Text passage:
::::::::

There’s been so much talk of recession this year that many music commentators have missed the green shoots of recovery starting to spring up in UK clubland.  Or make that ‘purple’ shoots.  For that is the tag, the phrase, the er… colour being assigned clubland’s the next big scene and, once again, Bristol is behind it.

Bristol brought us the pioneering trip-hop of Portishead, the gritty, urban manoeuvrings of Massive Attack and Roni Size’s intelligent, tuned-up drum & bass.  And that’s forgetting the likes of Nellee Hooper and Tricky.  But it’s all about ‘purple’ now, a melodious West Country brew of grime and dubstep that’s intoxicating folk up and down the country.

“It’s not a genre, but purple is the colour we all get along with,” mentioned 20-year-old producer Joker, rather intriguingly, in a national newspaper interview last month.  “When you hear a song, you envisage things – soul music is mahoghany, basslines are yellow….”

::::::::

Recorded data:

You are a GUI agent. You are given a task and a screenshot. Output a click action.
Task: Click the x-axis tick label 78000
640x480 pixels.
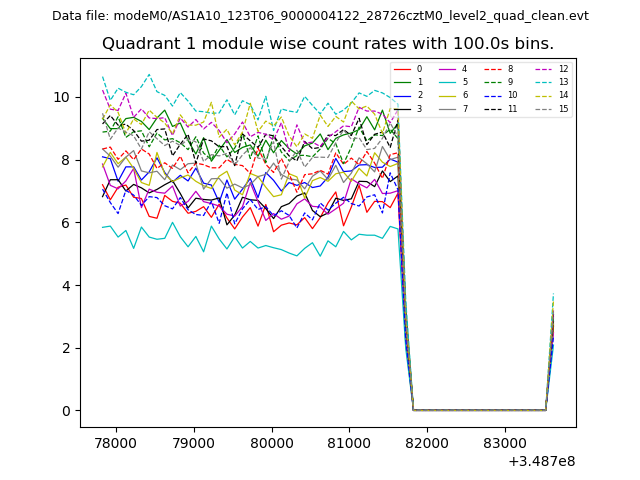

::::::::

Set problem:
In the passage on Bristol's "purple" scene, which two genres does the sound mix? The listing is separate material, unrelated to the text.

Answer to the task:
Grime and dubstep.